> REQUEST: Can you transcribe the lines below word for word, omitting the pictures?

Data on locating visible targets
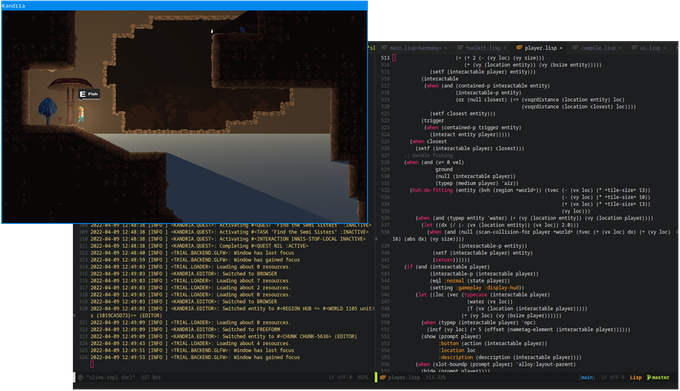The image size is (680, 391).
Task: Click the E Fish interaction prompt in game
Action: 89,94
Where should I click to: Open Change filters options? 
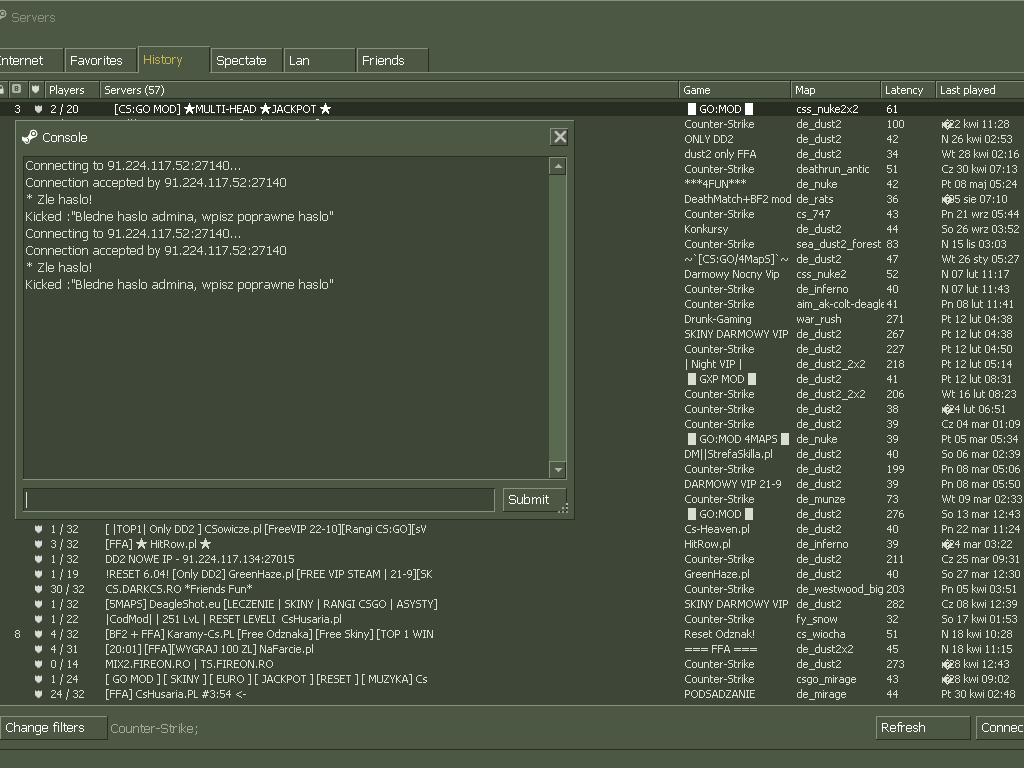click(x=52, y=727)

> REPLY:
The image size is (680, 391).
Task: Click the E Fish interaction prompt in game
Action: 89,94
Where should I click to: Open Change filters options? 
click(x=52, y=727)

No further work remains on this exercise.